山岸さん:はい。実際にロボットを購入していただいたり、レンタルしてくださったお客様もいました。 

あと、支援を頂くだけではなく「ぜひ農業を変えて欲しい。」という声もいただけたので、非常に励みになったというか「これをやるのは間違いないんだな」というのがわかったのがよかったです。 

自分たちの目標金額から大きく超える支援額が得られたこともあって、そこは一定の評価をしていただけていると感じます。 

また、支援実績もそうですが、支援者の声の部分が大きかったように感じます。 

本当にこの商品を欲しい人がいるという事実が、プロジェクトページを通して証明できました。 

地方の課題解決と技術の融合で開拓する未来 

家入:山岸さんは、新潟県長岡市で活動しているからこそ見えている地方の課題や未来があるのではないかと思います。 

様々な挑戦ができるクラウドファンディングですが、その中でも山岸さんが挑戦されたような「地域から新しいチャレンジを生み、新しいお金の流れをつくること」はかなり重要な要素なのではないかと思っています。 

山岸さん今の農業が直面しているのは今後10年から20年で劇的に人口が減少し、広大な土地だけでなく人々の暮らしや街の景色が失われてしまうかもしれないという危機感です。 

特に地元や、さらに田舎の地域ではこの問題が如実に表れていて、もったいないというか悲しい気持ちになるんですよね。 

なので、自分が直接農業を行うことは難しいけれど、これまで培ってきたロボット技術で限界集落などのより小さな地域の生活を維持できればと思い、このプロジェクトを始めました。 
FieldWorks Instagramより
家入:本当に素晴らしいと思います。僕もよく考えるのですが、日本ではずっと少子高齢化による人口減少が大きな課題として挙げられていて、必然的に経済も縮小していかざるを得ないですよね。 

その結果、税収も減少し国や行政がこれまで維持してきたものが賄えなくなり、社会から取り残される人々も出てきてしまう。 

日本中の多くの場所で様々な課題が生じているけど、その中心に人口減少がある中で、これからどのように持続可能な社会を築いていくか。 

スタートアップが存在する意味も、まさにこれらの課題にどう向き合っていくかにあると思っています。 

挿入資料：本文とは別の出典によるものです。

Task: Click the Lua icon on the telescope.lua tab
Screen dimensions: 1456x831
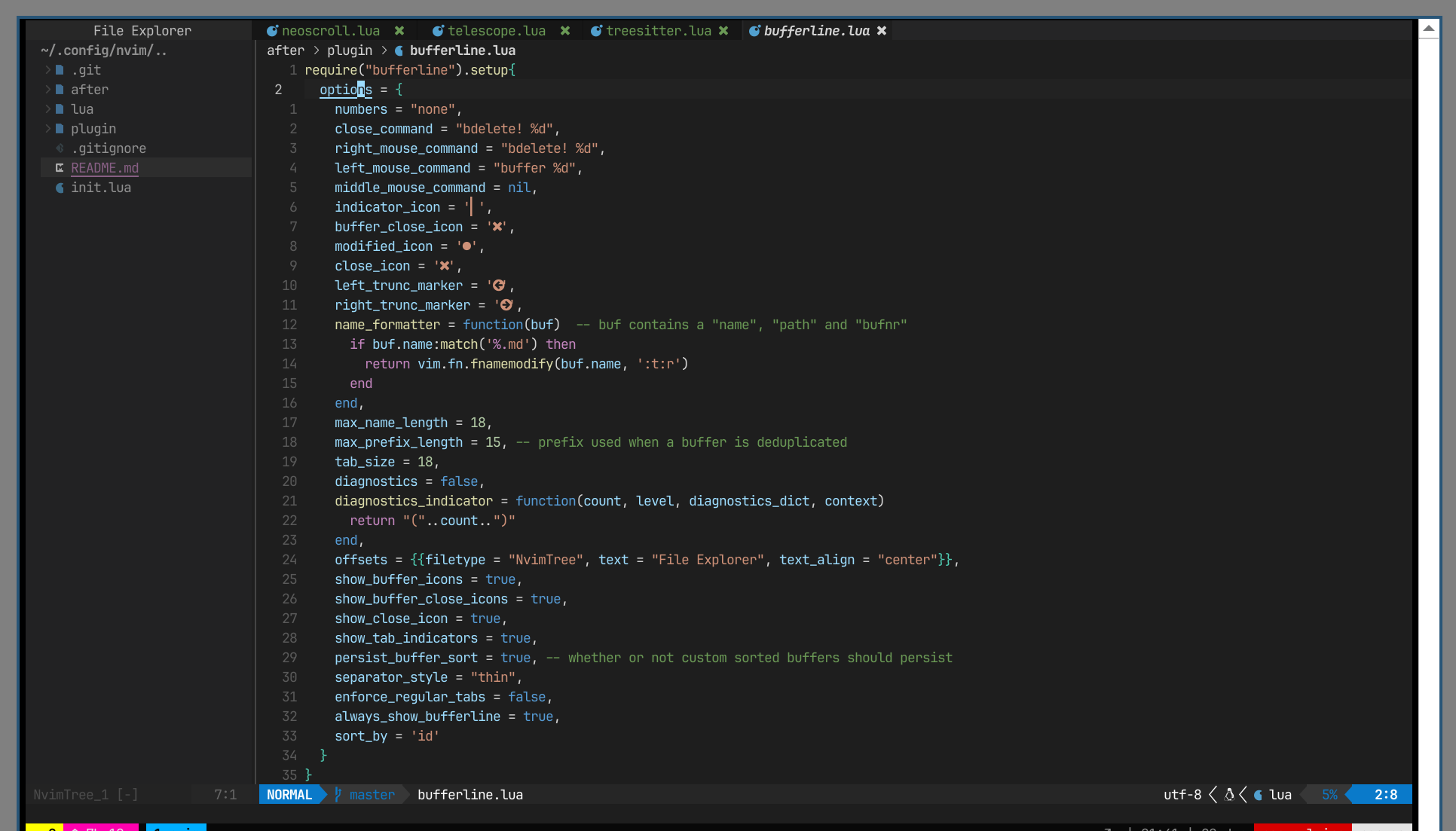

課題というと悲壮感が漂うけど、悲観するよりもこれから人口が減っていく中でイノベーションやテクノロジーでやれることはたくさんあって。 

まさに山岸さんが取り組まれていることは日本各地で必要とされていることだし、将来的には海外でも大きな影響を与えることができるかもしれない。 

それがすごくやりがいのあることなんだと思います。 

山岸さん:仰る通りだと思います、本当にありがとうございます。 

起業のきっかけ、高専コミュニティの刺激。 

家入:今回、高専のOBの方やロボコン界隈の方々からの支援も多い印象でしたが、何かコミュニティの繋がりや強さを感じるようなこともありましたか。 

山岸さん:はい。自分は新潟県の長岡高専出身なのですが、長岡高専のOBや同期の方からいただいた支援は多かったです。 

また、クラウドファンディングの支援を頂くという形だけではなく、ロボコンの同期が他の会社で働きながら弊社を気にかけてくれています。 

やっぱりずっと自分がリーダーとしてやってきたロボコンのチームメンバーと一緒に、物作りをしていきたいっていう思いは、自分にもみんなの中にもあるのかなと感じています。 

家入:そうなんですね。高専やロボコンに関連する方の中には起業家も多いような印象もありますが、そういった環境が山岸さんのマインド形成に影響があったのでしょうか。 

山岸さん:はい。長岡高専の同級生が2人、自分より早く起業していて。そのうちの1社で自分も1年半くらいアルバイトをしていました。 

そこがロボット系の企業でもあったので横で見ていてすごく刺激になったし、自分の起業したい気持ちの原点にもなっていたと思います。 

家入:そうなんですね。僕の場合は中学2年生から学校に行けなくなって、ずっと家に引きこもっていた時、インターネットを通じて知らない人たちと交流したことがきっかけで起業に繋がったと思います。 

インターネットがあることで、何もない状態からでも新しいことを始めるきっかけを作り、仲間を見つけて活動を広げていく力を持っていることを実感しました。 

そうやって仲間とつながることで、自分がエンパワーメントされることってありますよね。 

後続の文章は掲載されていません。